This study provides an electrophysiological and anatomical characterization of a novel assessment tool, the magnetically-evoked inter-enlargement response or MIER. The pathway that mediates the MIER is ascending, originating near the hip and ending in the motoneuron pool in the cervical enlargement that serves the triceps muscles (Miller et al., 1973). We chose to use magnetic stimulation at the hip and acute EMG electrodes as opposed to electrical stimulation of the sciatic nerve and chronic implantable EMG electrodes in an effort to establish a protocol that did not require additional surgeries or anesthetics thus making it feasible to assess the same animals over time and/or following chronic regenerative and/or rehabilitative treatments. As a secondary consideration, we wanted to utilize techniques that would be easy to adapt for use in the clinical setting. We propose that the MIER will be a good adjunct to transcranial magnetic motor-evoked potentials (tcMMEPs; Linden et al., 1999; Magnuson et al., 1999) and somatosensory evoked potentials (SSEPs; Onifer et al., 2005) that are also recorded from unanesthetized animals following spinal cord injury. It is important to note that while tcMMEPs cannot be assessed in animals that have been chronically instrumented for SSEP recording (Onifer et al., 2005), MIERs are possible because they do not require magnetic stimulation of the head.
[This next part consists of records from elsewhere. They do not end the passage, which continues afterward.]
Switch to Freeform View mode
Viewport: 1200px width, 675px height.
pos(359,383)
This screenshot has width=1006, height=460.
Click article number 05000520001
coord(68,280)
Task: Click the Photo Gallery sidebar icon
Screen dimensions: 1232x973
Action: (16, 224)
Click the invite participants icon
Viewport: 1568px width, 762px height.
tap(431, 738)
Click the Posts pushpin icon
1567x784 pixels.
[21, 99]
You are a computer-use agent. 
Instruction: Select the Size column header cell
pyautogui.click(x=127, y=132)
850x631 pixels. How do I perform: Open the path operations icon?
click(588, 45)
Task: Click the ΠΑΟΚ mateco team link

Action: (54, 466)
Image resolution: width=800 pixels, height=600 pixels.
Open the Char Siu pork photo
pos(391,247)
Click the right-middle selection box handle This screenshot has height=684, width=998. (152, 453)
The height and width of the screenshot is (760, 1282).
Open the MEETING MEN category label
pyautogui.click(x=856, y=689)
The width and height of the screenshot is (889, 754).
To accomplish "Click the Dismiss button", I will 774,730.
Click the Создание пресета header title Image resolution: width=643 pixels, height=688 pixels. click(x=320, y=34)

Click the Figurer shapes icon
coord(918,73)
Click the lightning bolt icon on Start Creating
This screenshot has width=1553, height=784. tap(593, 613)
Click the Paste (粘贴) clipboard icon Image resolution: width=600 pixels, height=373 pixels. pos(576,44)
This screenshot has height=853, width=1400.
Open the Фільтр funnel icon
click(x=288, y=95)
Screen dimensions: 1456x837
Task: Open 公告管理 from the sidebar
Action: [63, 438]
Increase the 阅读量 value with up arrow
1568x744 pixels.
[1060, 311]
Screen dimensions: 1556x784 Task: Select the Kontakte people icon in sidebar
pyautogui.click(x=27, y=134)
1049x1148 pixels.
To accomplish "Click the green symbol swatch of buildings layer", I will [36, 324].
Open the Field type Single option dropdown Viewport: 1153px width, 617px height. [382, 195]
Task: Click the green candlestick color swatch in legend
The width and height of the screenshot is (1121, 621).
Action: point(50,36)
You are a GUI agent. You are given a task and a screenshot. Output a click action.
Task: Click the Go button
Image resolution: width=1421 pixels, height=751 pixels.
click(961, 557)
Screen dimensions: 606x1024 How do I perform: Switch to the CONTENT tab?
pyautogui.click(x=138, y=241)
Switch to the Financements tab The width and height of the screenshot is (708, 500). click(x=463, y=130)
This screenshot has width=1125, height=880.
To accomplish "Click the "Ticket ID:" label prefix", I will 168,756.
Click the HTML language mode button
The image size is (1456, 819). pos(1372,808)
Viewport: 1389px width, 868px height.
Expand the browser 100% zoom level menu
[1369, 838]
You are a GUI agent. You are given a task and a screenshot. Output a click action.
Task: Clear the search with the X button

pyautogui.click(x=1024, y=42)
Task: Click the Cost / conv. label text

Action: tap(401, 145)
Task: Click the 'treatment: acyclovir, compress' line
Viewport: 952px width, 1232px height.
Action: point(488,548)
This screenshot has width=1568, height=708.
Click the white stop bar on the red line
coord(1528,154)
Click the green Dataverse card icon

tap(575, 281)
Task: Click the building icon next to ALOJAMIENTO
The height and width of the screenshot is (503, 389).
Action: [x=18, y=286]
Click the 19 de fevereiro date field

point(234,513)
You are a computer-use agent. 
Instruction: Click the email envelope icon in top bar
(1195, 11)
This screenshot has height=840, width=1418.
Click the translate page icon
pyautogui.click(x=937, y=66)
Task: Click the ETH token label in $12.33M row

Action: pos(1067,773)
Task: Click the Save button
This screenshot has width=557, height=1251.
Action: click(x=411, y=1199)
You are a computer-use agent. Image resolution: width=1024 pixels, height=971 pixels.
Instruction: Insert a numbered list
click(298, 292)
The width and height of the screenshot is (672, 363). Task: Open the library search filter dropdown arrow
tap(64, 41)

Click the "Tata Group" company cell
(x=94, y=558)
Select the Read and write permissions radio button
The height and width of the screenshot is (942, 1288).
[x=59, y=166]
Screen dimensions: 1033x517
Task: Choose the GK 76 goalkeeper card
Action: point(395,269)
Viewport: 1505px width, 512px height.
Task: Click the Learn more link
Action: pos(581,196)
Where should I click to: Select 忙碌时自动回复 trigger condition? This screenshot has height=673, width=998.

The magnetic stimulator we employed is a 25mm figure-8 transducer (Figure 1) made by the MagStim Corporation. It has a peak magnetic field of 4.0 Tesla with a deep and narrow focal region approximately 1cm wide and 1cm deep that is ideal for stimulating peripheral nerves (www.magstim-us.com). To establish that the MIER is initiated by magnetic stimulation of the sciatic nerve and not by activation of the spinal cord or cauda equina directly, we sectioned the sciatic nerves just proximal to the right hip in 2 different animals. Two days after nerve section we found the MIERs to be greatly reduced in amplitude, but with a normal latency of approximately 6ms when the stimulator was positioned normally, as shown in Figure 1. This suggests that the magnetic field was able to stimulate some of the axons in the stump of the sciatic nerve, or some of the small peripheral nerves that join the sciatic proximal to the cut. When the stimulator was moved towards the knee on the right side the amplitude quickly dropped to 0. Stimulation of the hip and knee on the left side induced responses of 5-7mV and 1-2mv in amplitude, respectively. We conclude that the sciatic nerve is the primary structure mediating the MIER in the otherwise intact adult rat.

Some of the drawbacks of our chosen procedure are that the EMG electrodes are re-positioned for each recording session and that the magnetic stimulator is hand-held and is re-positioned for each stimulation. In order to estimate the variability in the MIER responses due to these factors we independently assessed the same normal animal 6 times over a 2 day period. We found that the response amplitudes varied from 4.5 to 7mv while the latencies were consistently at 5.8-6.0ms. While the variability is greater than ideal, it is our opinion that a mean response of approximately 5.3 ± 1.0 mV (mean ± SD; Figure 2, RSL) representing the greatest variability recorded for this animal, is sufficient for the detection of changes in amplitude following spinal cord injury and subsequent treatment.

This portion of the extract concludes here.